Monitor state cache	Up to 60 seconds	Monitor state refreshes once per minute.
Span sampling	Both directions	If your APM uses head-based sampling at <100%, the p95 is computed from the sample which may slightly differ from the population. Tail-based sampling that prefers slow spans inflates Datadog’s p95 vs raw.

Cross-connector reconciliation:

Card	Expected relationship	What causes the divergence
`google_analytics.ga_property_health` and RUM peers	Datadog APM measures server-side timing; RUM and GA4 measure browser-side end-to-end timing. RUM client-side vs APM server-side discrepancy is healthy and expected.	RUM p95 minus APM p95 equals network + browser render + third-party scripts.

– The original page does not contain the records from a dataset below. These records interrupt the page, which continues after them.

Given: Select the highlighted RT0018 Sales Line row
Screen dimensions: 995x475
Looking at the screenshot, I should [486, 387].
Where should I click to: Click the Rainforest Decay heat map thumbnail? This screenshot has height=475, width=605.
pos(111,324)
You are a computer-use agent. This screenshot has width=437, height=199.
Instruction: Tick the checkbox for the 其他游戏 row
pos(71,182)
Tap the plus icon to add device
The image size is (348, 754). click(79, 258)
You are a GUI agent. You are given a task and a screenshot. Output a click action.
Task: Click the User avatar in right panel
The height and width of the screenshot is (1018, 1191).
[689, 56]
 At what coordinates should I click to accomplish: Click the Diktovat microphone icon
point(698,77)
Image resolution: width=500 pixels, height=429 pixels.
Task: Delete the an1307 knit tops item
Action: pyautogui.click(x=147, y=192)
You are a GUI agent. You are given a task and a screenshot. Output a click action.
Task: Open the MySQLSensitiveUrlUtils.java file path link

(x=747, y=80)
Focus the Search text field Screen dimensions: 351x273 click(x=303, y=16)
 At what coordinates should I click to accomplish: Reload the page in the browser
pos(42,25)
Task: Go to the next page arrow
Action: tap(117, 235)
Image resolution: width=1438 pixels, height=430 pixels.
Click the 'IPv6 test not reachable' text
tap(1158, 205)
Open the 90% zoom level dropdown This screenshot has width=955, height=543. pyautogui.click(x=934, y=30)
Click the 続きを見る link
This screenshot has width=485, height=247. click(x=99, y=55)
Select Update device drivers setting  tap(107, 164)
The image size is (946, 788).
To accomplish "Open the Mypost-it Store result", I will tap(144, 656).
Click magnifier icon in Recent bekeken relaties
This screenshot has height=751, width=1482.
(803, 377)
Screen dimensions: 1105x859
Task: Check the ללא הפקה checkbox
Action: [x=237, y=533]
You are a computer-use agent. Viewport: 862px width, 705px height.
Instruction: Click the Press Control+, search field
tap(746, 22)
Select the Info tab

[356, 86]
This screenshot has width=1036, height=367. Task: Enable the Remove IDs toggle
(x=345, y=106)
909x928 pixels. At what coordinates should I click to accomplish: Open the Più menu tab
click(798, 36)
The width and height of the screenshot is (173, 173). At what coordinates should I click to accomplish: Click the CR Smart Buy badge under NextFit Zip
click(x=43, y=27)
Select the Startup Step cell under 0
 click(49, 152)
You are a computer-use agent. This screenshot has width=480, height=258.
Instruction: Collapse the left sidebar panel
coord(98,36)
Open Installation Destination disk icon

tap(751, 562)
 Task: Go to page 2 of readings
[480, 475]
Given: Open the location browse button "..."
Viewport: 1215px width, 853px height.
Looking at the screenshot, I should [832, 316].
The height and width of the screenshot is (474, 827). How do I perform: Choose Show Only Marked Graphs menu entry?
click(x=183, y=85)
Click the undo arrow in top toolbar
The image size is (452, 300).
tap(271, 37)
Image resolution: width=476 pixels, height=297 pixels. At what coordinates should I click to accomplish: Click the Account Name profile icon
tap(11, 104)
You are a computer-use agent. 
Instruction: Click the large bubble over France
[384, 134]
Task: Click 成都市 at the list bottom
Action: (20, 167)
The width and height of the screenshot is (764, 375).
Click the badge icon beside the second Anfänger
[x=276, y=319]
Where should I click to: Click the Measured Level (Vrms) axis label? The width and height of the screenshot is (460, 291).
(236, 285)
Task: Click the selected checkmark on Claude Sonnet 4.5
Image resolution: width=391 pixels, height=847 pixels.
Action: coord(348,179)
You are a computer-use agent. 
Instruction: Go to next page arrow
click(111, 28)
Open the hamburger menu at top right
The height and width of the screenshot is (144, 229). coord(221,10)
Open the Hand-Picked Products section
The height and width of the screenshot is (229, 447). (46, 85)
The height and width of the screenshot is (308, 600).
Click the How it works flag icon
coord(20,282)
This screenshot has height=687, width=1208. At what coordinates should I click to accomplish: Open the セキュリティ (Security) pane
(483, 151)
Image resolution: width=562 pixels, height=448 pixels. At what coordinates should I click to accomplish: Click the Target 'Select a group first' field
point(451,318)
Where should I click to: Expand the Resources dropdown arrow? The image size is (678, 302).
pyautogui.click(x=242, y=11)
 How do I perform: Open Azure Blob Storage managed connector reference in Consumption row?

A 1.5x-2x ratio (RUM higher) is typical and healthy.
`shopify.total_revenue` / `bigcommerce.total_revenue` / `adobe_commerce.total_revenue`	Inverse: when p95 sustains above 1,500 ms, conversion typically drops 5-15% within the hour.	If p95 is up but revenue is steady, the slowness is on a non-revenue path (admin, workers, internal API).
Datadog logs	Subset relationship: log indexing latency is a different metric (data freshness) from app latency.	Do not conflate the two.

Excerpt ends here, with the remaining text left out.